One of the first things that a student considers when they are deciding whether or not to sign up for a student leadership position is: What do I have to do? Their concern...is centered around the job description.
This is something that carries on well-past the learning years at high schools and universities. Anyone in the job market right now? A lot of the focus is on the job description - What do I have to, get to, want to DO?
But what if we changed the focus of the job description...even, say, 10%.
I am now on the bandwagon of better job performance through better investment in the job performee. What I mean is that I believe that every job, every position, every opportunity to lead in the workplace should include a percentage of time dedicated NOT to what I have to do, but rather, to who I am BECOMING.
I believe a healthy job description should include something that says:
We believe that you will be of greater value to our company, our community, and our world when you invest at least 10% of your time developing your strengths, your talent, and your inner creativity. Therefore, you must spend 4-6 hours every week working through your personalized growth plan and developing your core skills. Failure to do so will only limit your potential and the potential of our organization.
What would a statement like that mean to you in your position?
Oftentimes, companies want and expect the most amount of work from the least amount of investment in their people. That's poor stewardship, poor leadership, and ultimately poor business.
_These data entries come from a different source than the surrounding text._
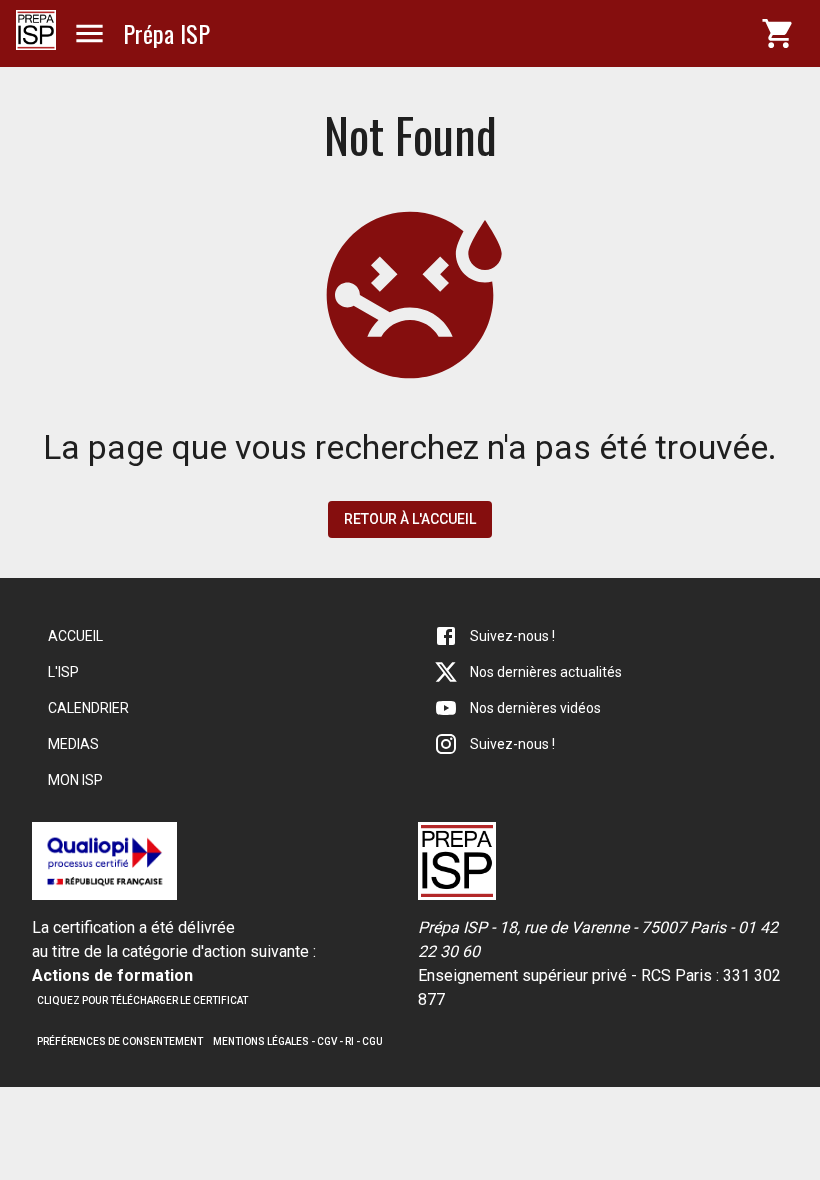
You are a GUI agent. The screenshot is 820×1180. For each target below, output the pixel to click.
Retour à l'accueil (410, 519)
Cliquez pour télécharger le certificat (142, 1000)
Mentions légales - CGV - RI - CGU (298, 1041)
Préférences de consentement (120, 1041)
Do you control your own job description? Does it include opportunity and time to invest in your greatest asset...YOU? Stephen Covey calls it "sharpening the saw." But it's more than a personal habit that results in a personal victory. It can and should become a corporate habit that leads to a corporate victory.
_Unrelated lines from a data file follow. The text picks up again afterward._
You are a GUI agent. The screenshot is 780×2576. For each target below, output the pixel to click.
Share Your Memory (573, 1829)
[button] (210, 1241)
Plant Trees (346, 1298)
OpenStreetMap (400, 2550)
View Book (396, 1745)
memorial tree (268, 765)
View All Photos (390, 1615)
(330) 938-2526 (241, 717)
I've seen this in action and I've been impressed. I called a company last Monday morning that I deal with on occasion and received the voice mail service. While I was a little put off by not being able to talk to a real person, I left a message. An hour-and-a-half later, I received a call back from a very gracious service agent. She apologized for not being available, but went on to explain that the entire company was working on their personal growth plans...ON COMPANY TIME. Every single person, from Shipping to Sales to Sr. Vice President was dedicating a percentage of their work hours to honing and developing themselves.
I've heard it said: You cannot give what you do not have. This is about more than sending people to a conference once a year. I like hosting seminars, but that's only part of it. This is a call to let people...no, give permission...No...DEMAND that your people spend at least 10% of their time investing in their own betterment (is 10% too high...not enough?).
Let me know what you think...I'll be busy adding some lines to our current job descriptions.